Fixed Point Arithmetic in C Programming

The idea behind fixed-point arithmetic is that you store the values multiplied by a certain amount, use the multiplied values for all calculus, and divide it by the same amount when you want the result. The purpose of this technique is to use integer arithmetic (int, long...) while being able to represent fractions.

The usual and most efficient way of doing this in C is by using the bits shifting operators (<< and >>). Shifting bits is a quite simple and fast operation for the ALU and doing this have the property to multiply (<<) and divide (>>) the integer value by 2 on each shift (besides, many shifts can be done for exactly the same price of a single one). Of course, the drawback is that the multiplier must be a power of 2 (which is usually not a problem by itself as we don't really care about that exact multiplier value).

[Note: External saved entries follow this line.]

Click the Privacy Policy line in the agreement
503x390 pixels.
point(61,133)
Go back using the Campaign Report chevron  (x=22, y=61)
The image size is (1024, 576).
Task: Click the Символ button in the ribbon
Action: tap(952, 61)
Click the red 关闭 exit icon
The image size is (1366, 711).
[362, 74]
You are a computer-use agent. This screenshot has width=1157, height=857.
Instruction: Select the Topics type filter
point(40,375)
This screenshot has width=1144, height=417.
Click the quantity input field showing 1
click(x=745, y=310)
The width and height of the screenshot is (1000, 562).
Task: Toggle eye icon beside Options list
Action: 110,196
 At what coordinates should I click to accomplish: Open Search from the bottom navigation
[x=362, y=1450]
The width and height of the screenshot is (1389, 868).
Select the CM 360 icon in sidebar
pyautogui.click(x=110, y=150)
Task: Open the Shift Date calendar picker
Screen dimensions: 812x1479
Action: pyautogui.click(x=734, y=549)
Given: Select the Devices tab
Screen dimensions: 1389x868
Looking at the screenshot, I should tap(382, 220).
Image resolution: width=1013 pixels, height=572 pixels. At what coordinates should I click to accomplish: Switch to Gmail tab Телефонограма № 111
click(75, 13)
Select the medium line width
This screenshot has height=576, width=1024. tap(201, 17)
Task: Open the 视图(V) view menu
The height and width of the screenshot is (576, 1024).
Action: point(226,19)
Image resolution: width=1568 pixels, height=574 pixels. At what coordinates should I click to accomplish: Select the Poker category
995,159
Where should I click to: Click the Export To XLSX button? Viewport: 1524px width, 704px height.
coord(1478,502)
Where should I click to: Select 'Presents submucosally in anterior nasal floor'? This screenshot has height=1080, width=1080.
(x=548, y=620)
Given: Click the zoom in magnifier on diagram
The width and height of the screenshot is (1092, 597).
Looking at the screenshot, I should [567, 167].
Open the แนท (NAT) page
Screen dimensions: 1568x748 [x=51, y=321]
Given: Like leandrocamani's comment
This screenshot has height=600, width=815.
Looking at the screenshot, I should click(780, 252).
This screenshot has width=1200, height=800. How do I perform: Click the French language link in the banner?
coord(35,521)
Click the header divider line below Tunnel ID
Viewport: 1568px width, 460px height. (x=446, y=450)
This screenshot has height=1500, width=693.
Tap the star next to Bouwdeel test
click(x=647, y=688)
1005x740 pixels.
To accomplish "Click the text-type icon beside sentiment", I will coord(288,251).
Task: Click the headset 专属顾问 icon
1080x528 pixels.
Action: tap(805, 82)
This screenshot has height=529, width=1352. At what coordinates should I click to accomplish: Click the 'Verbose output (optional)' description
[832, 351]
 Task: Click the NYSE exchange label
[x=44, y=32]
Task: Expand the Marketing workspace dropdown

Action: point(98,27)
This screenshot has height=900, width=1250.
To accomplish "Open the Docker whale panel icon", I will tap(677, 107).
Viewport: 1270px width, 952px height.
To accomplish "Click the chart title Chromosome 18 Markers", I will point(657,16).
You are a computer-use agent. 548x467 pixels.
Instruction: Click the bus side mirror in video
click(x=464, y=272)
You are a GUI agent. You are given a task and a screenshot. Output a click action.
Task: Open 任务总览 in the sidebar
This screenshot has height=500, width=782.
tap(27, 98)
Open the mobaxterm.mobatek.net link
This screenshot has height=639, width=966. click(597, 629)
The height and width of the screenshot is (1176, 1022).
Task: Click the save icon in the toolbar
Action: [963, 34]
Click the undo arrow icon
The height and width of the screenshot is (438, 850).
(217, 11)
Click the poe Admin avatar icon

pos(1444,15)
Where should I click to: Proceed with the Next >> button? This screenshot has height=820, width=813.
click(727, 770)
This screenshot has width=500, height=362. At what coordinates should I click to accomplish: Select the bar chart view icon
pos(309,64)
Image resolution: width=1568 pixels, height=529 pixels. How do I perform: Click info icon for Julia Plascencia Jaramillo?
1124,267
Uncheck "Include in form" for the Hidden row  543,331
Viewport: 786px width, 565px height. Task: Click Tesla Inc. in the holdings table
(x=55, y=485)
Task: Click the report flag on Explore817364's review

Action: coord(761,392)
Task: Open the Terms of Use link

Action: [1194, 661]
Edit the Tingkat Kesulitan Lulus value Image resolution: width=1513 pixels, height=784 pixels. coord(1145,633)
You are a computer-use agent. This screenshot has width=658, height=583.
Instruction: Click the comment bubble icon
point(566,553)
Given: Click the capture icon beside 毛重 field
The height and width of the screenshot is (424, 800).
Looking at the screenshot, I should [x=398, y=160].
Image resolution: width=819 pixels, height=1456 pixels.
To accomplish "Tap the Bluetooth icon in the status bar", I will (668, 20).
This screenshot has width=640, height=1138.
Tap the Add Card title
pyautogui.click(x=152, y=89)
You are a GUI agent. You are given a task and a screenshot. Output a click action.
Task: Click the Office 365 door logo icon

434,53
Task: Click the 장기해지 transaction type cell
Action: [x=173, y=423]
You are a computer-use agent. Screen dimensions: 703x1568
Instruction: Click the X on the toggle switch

Now let's say we want to use 32 bits integers for storing our values. We must choose a power of 2 multiplier. Let's divide the cake in two, so say 65536 (this is the most common case, but you can really use any power of 2 depending on your needs in precision). This is 216 and the 16 here means that we will use the 16 least significant bits (LSB) for the fractional part. The rest (32 - 16 = 16) is for the most significant bits (MSB), the integer part.

     integer (MSB)    fraction (LSB)
v v

Let's put this in code:

#define SHIFT_AMOUNT 16 // 2^16 = 65536
#define SHIFT_MASK ((1 << SHIFT_AMOUNT) - 1) // 65535 (all LSB set, all MSB clear)

int price = 500 << SHIFT_AMOUNT;

This is the value you must put in store (structure, database, whatever). Note that int is not necessarily 32 bits in C even though it is mostly the case nowadays. Also without further declaration, it is signed by default. You can add unsigned to the declaration to be sure. Better than that, you can use uint32_t or uint_least32_t (declared in stdint.h) if your code highly depends on the integer bit size (you may introduce some hacks about it). In doubt, use a typedef for your fixed-point type and you're safer.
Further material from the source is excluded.